PQA 10 - PQA 10 Head & Neck Cancer and Health Services Research/Global Oncology Poster Q&A
3715 - The Impact of Age and Tumor Volume on Volumetric Systemic Therapy Response in HPV-Positive Oropharyngeal HNSCC - A Pooled Analysis of Prospective Trials
G. Rajeev-Kumar1, M. Arshad2, A. J. Rosenberg3, J. Hara4, R. R. Katipally4, E. A. Blair5, E. Izumchenko3, N. Agrawal5, A. Pearson1, D. J. Haraf6, E. E. Vokes3, and A. Juloori4; 1University of Chicago, Chicago, IL, 2Department of Radiation Oncology, Wayne State University School of Medicine, Detroit, MI, 3Department of Medicine, Section of Hematology/Oncology, University of Chicago, Chicago, IL, 4Department of Radiation and Cellular Oncology, University of Chicago, Chicago, IL, 5Section of Otolaryngology-Head and Neck Surgery, Department of Surgery, University of Chicago, Chicago, IL, 6Department of Radiation and Cellular Oncology, University of Chicago Medical Center, Chicago, IL
Purpose/Objective(s): Systemic therapy plays a crucial role in the treatment of head and neck squamous cell carcinoma (HNSCC) in both the locoregionally advanced and recurrent/metastatic settings.
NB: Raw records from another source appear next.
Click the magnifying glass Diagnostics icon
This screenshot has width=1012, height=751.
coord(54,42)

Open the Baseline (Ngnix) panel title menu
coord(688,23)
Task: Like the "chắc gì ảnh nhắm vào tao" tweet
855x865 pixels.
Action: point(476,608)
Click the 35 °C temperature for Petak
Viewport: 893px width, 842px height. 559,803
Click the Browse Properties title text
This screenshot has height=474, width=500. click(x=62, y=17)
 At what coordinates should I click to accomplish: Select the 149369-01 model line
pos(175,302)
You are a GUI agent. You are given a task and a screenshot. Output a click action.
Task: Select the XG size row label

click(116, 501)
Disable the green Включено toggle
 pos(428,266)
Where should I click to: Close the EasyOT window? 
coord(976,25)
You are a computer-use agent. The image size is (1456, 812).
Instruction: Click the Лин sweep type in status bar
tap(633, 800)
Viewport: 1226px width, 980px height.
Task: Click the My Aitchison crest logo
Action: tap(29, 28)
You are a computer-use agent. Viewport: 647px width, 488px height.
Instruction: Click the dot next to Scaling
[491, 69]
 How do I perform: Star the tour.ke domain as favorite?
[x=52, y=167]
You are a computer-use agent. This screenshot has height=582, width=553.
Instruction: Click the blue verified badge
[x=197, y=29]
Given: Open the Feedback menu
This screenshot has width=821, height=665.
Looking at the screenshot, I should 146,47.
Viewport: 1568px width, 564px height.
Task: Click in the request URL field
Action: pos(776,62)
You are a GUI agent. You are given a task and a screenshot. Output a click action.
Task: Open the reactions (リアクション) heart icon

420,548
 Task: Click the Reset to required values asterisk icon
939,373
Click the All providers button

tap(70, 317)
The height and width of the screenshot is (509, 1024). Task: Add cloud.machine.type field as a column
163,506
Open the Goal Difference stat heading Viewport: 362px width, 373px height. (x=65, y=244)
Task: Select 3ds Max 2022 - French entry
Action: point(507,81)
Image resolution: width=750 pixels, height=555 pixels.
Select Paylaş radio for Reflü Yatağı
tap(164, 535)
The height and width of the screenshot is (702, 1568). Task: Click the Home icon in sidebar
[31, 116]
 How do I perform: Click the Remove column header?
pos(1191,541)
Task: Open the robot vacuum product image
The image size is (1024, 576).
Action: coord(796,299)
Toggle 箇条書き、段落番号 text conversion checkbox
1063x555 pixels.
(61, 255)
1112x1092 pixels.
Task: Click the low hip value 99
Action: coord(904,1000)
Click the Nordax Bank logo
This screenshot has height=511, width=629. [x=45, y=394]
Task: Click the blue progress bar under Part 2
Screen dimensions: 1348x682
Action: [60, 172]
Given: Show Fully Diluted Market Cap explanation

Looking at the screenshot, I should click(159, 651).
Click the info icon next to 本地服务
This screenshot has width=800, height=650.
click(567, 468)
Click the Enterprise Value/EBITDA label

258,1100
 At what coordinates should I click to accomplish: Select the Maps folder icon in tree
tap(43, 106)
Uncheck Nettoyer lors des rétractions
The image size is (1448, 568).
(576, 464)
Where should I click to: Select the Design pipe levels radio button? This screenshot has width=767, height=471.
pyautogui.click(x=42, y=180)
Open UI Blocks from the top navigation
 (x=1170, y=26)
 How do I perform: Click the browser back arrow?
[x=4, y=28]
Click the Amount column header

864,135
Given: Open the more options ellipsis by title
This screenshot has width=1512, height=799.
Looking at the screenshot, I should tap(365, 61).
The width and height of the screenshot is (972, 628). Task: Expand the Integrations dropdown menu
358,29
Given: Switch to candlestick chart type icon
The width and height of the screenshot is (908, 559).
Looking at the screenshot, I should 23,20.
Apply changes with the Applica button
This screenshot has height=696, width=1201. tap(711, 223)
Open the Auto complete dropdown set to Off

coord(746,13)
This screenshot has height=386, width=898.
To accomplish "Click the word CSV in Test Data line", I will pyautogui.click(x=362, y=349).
The MACH-NC analysis demonstrates decreased overall survival benefit for chemotherapy in elderly patients treated definitively with chemoradiotherapy. Whether this is due to the detrimental effect of poor tolerability or a true difference in efficacy has not been well characterized. In order to examine this, we utilized HPV-positive oropharyngeal cancer (OPC) as a model with prospective data from patients enrolled on consecutive iterations of induction chemo- or chemoimmunotherapy (IC) response adaptive de-escalation trials. In addition to age, we hypothesized that body mass index (BMI), statin use, baseline tumor volume, and neutrophil- and platelet-lymphocyte ratios (NLR and PLR) may be potential predictors of response to IC. In order to examine this in a granular fashion, tumor volume was measured pre-and post-induction therapy. Materials/
Methods: Patients with locally advanced HPV+ OPC treated on three phase II institutional trials were included for analysis. In two of the trials, induction chemotherapy comprised of carboplatin (AUC 5 - 6 on day[d] 1) and (nab-)paclitaxel (100 mg/m2 on d 1, 8, 15) for three 21-d cycles. In the third trial, nivolumab (360 mg on d1) was added to the prior IC regimen. Primary and nodal tumor volumes were contoured on matched pre-and post IC diagnostic CT/MRI. A multilinear regression (MLR) was performed to evaluate potential predictors of volumetric response in the primary and nodes to IC. Results: Of 148 evaluable patients, 138 (93%) were males with median age at diagnosis of 63 [56, 68]. The mean BMI was 29.3 (SD=5) and about a third (n=54, 36.7%) were on statins. The median NLR and PLR were 2.45 [1.8, 3.2] and 135 [109, 172] respectively. Median baseline total tumor volume was 27 cm3 [18.7, 38.6]. The median total volumetric change was a reduction by 79.4% [67.8, 86] following IC. MLR demonstrated age as the only significant negative predictor (B = -0.38, p = 0.039) of response to IC. Patients were then divided by the median age of 63. MLR showed the pre-IC volume of the primary (B = -0.19, p = 0.04) to be a significant negative predictor of response to IC in patients younger than 63. Conclusion: Increased age is an independent predictor of worse volumetric response to systemic chemo(immuno) therapy. The underpinnings of this should be further explored. Furthermore, in the younger cohort, larger primary tumor volume was associated with poorer volumetric response. The role for cytoreductive radiotherapy to improve chemoimmunotherapy outcomes in the recurrent/metastatic setting should be investigated in clinical trials.